Follow-up 3: Render-quality polish (deferred)¶
"The seed the seed drills" type duplications arise from realize() when same word fills multiple slots. Lower priority; reranker scores them down. Defer to a separate ticket if someone wants to clean up the realizer.
Scope¶
In scope:
- Move spike modules → phonolex_generators.csp.*
- Move v2 reranker modules → phonolex_generators.csp.reranker.*
- Move skeletons.parquet + reranker_v2.pkl → data/runtime/, LFS-track
- Update import paths everywhere
- Bundle follow-up 1 (locked_slots) and follow-up 2 (dedup) into the move
- New FastAPI routes: /api/generate-sentences, /api/generate-paragraphs
- /api/generate-single alias
- Update server tests
- Update Worker proxy routes (point at new endpoint paths; still configurable backend host)
- Retire RunPod env vars, runpod_handler.py, T5Gemma model loading
- Spike directory becomes archive (kept in git, no deletion)
Out of scope: - Cloudflare Containers actual deployment (PHON-109b or sibling) - Frontend reframe (PHON-110) - Render-quality polish (deferred) - v3 reranker
Migration plan¶
-
Survives unchanged:
packages/data/(data layer),packages/governors/(still used? — verify), the existingphonolex_generatorspackage's PHON-95 modules (cfg_seed, editor, scorer, shared). -
Gets retired:
packages/generation/server/governor.py(v6 governor — replaced by CSP)packages/generation/server/model.py(T5Gemma loader)packages/generation/rp_handler.py(RunPod handler)packages/generation/Dockerfile(RunPod image)-
Worker
RUNPOD_*env vars,runpodUrl(),runpodHeaders()helpers -
Gets moved + lightly modified:
- All CSP/reranker spike modules →
packages/generators/src/phonolex_generators/csp/ - Tests →
packages/generators/tests/csp/ -
Two follow-up fixes applied during the move (locked_slots, dedup)
-
Gets rewritten:
packages/generation/server/main.py— CSP cold-start instead of T5Gemmapackages/generation/server/schemas.py— new request/response shapespackages/generation/server/routes/generate.py— three new routes-
packages/web/workers/src/routes/generation.ts— route to new server, drop RunPod logic -
Branch: continues
feature/csp-iterationafter PHON-107. No PR until PHON-109b deployment lands and staging is green.
Risks¶
- WordStore + selectional load time — cold starts may push past 15s if data grows.
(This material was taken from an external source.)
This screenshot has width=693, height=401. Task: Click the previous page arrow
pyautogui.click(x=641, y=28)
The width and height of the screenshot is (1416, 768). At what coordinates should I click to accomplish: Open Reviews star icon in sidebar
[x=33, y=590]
Mitigation: persistent process (Cloudflare Containers keeps warm), not serverless cold-start each request.
- Reranker model artifact size — reranker_v2.pkl is ~80MB. LFS-tracked; CI clones with LFS. Manageable.
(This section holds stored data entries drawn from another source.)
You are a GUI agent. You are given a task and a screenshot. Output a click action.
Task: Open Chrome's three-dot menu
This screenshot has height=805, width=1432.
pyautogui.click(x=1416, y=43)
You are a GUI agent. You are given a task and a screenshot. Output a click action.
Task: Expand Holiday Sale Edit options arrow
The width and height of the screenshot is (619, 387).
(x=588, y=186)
- Constraint serialization edge cases — frontend may send malformed JSON; pydantic catches most, but enum validation for
position/typeliterals must be explicit. - Test coverage during the move — moving 8 modules at once is a big step. Mitigate by doing the move per-module with tests in between (Task 1, Task 2, ...).
- Spike vs package import drift — spike tests use
sys.path.insert(0, str(Path(__file__).parent)); package tests use real package imports. Test files need rewriting, not just moving.
Open questions¶
paragraph_csp.spec_lexiconmigration — the spec_lexicon helper currently lives inparadigm_3_csp.py(a v1 entry point that became a thin shim). Move spec_lexicon tophonolex_generators.csp.specsor keep in a compat module? Probably move. Defer to plan task design.- Backward-compat for the Worker route —
/api/generate-singlewas the only generation endpoint; existing frontend code paths use it. Keep alias in BOTH server AND worker for at least the PHON-110 frontend transition. - Server test database fixture — current server tests use a small fixture WordStore. Need to either keep or load real data/runtime/*.parquet for some tests. Probably load real data + skip if LFS not pulled (similar to how phonolex_data tests handle it).
Self-review¶
- [x] Concrete decisions: package layout, endpoint signatures, response shape, follow-up bundling, retirement scope.
- [x] No "TBD" placeholder language.
- [x] Internal consistency: data flow goes spike → package → server → worker. RunPod is fully retired in scope.
- [x] Scope decomposed: code-ready vs deploy-ready split. PHON-109b handles deployment.
- [x] Ambiguity check:
/api/generate-singlealias semantics explicit; constraint type-mapping enumerated; cold-start budget stated.